╭─ Materials provided

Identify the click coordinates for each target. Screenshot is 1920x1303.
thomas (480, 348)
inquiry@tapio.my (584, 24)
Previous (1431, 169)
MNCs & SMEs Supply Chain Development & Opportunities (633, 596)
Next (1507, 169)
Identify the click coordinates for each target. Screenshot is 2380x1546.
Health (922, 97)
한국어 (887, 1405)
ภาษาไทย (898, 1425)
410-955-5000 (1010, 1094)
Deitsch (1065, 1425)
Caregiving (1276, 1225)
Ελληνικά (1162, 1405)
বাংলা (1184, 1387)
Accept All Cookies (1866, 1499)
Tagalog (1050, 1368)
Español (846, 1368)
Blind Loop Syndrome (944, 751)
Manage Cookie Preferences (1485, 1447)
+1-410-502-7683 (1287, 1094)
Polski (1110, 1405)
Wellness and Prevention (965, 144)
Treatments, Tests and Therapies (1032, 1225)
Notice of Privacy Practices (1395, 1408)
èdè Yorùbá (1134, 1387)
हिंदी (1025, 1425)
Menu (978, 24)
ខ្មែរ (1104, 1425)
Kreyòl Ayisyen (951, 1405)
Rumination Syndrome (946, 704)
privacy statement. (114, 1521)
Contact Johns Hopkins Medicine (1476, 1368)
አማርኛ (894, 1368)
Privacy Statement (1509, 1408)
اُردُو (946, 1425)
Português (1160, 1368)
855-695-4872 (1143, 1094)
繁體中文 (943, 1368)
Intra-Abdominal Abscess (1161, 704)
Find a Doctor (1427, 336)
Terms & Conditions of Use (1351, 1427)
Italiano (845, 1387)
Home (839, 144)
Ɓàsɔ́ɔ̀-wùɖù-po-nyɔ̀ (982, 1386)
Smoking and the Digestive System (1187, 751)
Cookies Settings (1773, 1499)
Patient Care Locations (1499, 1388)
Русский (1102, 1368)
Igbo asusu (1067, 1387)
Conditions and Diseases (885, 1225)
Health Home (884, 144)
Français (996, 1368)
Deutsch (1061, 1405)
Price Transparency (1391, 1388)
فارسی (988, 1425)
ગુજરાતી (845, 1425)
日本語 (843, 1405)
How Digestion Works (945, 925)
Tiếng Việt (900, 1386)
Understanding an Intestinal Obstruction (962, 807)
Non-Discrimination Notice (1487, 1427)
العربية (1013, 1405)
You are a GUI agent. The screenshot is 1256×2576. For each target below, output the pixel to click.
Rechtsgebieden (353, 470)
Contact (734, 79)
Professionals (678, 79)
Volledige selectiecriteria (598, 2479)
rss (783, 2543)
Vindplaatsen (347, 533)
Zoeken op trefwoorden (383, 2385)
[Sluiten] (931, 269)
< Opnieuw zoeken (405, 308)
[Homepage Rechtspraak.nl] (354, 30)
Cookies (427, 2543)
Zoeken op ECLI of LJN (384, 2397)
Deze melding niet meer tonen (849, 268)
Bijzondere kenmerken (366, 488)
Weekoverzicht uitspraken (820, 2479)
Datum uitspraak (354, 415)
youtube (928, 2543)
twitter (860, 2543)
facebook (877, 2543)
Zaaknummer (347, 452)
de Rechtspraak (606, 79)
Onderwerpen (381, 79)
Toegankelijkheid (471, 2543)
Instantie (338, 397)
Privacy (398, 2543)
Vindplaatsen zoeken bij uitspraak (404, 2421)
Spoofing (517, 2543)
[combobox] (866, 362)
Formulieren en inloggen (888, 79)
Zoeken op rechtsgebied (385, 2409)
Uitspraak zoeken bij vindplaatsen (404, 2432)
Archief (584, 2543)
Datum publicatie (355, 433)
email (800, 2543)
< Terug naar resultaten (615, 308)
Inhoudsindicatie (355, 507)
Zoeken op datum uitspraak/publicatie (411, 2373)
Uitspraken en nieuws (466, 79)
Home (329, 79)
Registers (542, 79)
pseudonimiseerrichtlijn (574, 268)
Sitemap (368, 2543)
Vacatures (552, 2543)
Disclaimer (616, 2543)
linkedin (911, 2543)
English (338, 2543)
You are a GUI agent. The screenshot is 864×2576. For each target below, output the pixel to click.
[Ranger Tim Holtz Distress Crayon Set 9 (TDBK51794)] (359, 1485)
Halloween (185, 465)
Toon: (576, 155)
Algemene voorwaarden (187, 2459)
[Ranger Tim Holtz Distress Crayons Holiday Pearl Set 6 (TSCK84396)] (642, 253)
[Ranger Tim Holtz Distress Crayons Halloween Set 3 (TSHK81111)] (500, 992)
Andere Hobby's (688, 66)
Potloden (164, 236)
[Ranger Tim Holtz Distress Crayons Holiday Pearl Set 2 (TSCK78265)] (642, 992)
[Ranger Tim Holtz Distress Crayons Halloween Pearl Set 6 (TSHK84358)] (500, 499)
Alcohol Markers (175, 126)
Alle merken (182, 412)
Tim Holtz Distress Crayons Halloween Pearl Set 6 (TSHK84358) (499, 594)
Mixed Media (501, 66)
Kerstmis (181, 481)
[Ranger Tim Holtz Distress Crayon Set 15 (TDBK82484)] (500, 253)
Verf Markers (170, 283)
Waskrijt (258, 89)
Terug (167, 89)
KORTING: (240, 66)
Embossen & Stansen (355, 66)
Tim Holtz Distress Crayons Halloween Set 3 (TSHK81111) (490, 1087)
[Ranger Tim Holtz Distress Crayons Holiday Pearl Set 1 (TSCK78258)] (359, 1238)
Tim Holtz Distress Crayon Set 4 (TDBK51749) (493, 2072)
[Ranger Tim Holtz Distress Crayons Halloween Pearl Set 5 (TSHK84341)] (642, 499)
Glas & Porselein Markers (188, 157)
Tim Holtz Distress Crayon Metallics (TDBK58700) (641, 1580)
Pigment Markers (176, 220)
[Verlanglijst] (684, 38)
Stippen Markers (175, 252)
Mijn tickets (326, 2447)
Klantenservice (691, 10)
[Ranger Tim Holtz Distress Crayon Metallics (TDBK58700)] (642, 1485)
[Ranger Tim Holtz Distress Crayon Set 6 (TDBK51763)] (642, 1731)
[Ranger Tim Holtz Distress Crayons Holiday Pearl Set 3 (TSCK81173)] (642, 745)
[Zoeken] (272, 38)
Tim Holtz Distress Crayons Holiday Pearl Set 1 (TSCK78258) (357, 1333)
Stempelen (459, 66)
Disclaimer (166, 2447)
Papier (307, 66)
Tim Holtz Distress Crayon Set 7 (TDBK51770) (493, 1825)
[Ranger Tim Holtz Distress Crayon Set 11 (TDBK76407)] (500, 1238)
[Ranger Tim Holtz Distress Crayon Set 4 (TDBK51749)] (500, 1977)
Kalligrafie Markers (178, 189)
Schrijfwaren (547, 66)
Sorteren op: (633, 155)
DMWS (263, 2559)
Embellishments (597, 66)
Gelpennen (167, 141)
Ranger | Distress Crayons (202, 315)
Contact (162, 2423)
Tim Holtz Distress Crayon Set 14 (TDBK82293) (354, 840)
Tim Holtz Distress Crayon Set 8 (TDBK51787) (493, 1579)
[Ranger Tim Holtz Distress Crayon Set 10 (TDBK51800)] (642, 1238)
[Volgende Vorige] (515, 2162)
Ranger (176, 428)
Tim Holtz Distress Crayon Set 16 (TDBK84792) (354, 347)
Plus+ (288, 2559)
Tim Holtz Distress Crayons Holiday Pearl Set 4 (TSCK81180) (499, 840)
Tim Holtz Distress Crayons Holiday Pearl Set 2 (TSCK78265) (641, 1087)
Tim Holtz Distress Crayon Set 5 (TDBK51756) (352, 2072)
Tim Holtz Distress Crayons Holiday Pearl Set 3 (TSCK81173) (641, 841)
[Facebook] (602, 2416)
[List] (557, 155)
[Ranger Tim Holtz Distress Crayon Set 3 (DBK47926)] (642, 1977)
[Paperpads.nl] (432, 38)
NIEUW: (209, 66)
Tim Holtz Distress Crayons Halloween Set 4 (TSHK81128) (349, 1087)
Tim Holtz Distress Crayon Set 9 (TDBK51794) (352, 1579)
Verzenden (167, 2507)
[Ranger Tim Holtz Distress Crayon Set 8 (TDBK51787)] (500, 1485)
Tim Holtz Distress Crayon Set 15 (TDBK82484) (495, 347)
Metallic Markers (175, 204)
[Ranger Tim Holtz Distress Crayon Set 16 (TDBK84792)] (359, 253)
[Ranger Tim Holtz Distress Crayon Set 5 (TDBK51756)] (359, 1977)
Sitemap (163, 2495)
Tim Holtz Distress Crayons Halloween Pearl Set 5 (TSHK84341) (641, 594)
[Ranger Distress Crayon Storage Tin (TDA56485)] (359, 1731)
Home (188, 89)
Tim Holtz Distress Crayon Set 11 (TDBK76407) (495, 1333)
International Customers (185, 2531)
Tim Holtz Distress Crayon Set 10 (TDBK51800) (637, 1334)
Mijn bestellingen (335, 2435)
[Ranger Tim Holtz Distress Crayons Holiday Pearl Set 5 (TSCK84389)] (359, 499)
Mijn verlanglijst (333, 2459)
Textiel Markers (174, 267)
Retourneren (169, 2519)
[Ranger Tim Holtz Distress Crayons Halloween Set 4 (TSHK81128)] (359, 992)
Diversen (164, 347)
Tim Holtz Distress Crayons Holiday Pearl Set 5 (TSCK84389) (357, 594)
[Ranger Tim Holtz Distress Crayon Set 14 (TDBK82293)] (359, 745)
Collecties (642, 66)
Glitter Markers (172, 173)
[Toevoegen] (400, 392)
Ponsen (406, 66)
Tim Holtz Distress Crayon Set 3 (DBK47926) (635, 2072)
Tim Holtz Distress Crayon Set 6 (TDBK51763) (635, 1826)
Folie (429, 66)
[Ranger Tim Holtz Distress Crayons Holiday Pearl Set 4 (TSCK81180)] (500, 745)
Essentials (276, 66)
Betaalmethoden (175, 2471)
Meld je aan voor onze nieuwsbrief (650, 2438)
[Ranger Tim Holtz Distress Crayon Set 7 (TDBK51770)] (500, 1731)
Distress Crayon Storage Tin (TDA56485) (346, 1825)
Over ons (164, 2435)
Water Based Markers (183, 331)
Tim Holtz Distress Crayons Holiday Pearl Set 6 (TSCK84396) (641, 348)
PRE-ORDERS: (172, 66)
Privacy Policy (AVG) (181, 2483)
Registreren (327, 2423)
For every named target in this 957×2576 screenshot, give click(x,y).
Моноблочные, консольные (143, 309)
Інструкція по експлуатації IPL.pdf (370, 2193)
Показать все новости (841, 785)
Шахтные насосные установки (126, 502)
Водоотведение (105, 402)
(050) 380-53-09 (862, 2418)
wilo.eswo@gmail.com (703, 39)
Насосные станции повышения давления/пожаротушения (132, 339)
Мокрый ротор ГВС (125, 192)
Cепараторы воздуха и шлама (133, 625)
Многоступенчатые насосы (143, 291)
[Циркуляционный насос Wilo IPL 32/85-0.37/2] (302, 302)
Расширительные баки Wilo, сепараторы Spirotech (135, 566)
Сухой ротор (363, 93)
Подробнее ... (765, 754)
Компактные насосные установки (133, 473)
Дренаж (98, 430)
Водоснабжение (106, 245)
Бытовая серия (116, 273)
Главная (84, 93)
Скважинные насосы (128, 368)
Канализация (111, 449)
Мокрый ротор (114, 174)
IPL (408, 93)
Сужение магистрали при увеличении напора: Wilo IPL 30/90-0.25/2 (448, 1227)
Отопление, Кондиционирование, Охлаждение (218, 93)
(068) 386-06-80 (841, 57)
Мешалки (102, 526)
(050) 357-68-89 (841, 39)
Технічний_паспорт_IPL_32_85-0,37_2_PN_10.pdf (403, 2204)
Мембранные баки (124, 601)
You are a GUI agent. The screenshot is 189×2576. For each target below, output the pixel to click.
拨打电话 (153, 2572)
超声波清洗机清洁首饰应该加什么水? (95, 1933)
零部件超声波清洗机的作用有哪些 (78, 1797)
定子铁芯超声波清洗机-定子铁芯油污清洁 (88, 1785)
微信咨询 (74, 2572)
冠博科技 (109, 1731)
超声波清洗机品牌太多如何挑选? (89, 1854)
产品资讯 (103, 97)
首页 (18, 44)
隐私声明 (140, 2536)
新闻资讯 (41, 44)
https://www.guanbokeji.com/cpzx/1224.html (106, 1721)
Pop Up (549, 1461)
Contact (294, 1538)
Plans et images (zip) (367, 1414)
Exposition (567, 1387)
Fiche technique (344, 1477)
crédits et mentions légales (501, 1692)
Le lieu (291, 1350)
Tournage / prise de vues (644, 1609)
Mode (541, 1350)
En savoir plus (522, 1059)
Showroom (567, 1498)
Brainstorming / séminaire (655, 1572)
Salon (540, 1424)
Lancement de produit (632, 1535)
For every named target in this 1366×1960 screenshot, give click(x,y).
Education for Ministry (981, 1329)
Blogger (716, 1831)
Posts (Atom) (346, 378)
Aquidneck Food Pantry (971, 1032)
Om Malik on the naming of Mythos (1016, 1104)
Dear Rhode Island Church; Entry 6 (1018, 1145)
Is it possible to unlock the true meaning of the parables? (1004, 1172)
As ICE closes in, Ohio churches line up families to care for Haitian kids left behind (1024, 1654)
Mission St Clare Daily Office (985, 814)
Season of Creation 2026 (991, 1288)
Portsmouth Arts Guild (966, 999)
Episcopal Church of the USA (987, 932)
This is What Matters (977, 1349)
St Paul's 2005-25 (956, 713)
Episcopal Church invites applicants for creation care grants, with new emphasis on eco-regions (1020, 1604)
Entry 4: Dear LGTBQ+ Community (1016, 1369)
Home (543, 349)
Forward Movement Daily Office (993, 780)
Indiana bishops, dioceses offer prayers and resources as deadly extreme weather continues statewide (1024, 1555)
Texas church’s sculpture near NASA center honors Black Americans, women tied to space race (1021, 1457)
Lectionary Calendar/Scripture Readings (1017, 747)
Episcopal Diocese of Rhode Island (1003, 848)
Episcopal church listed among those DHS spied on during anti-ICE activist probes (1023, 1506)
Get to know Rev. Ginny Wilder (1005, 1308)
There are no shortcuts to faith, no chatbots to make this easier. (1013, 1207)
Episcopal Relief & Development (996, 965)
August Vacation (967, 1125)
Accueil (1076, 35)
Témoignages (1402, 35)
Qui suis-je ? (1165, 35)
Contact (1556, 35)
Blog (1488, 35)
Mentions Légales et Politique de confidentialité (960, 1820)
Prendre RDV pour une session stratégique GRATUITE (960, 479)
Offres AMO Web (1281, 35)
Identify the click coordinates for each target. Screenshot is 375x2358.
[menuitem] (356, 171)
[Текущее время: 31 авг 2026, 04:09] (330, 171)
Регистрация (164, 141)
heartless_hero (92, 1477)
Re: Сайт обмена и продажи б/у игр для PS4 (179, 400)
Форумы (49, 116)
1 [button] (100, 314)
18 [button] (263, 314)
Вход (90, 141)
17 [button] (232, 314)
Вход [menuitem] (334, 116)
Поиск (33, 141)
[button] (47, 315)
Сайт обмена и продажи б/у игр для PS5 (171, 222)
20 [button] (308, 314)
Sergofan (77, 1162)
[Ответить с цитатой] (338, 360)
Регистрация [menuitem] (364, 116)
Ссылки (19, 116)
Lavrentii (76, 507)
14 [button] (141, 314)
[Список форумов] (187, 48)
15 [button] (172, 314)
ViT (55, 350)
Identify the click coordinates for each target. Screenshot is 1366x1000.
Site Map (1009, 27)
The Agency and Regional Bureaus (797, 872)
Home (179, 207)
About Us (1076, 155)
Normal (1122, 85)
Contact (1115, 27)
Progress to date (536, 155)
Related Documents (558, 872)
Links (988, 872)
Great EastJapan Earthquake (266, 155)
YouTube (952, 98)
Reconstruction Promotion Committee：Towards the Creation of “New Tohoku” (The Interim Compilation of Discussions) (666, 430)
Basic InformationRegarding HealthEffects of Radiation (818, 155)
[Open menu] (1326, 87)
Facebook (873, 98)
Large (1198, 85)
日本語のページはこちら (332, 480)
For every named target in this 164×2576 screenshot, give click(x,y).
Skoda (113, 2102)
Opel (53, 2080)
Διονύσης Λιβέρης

╰─

* **To do**
Among the entries above, how many lines hold the string "Rhode"? Give the number by itself.

* **Your solution**
2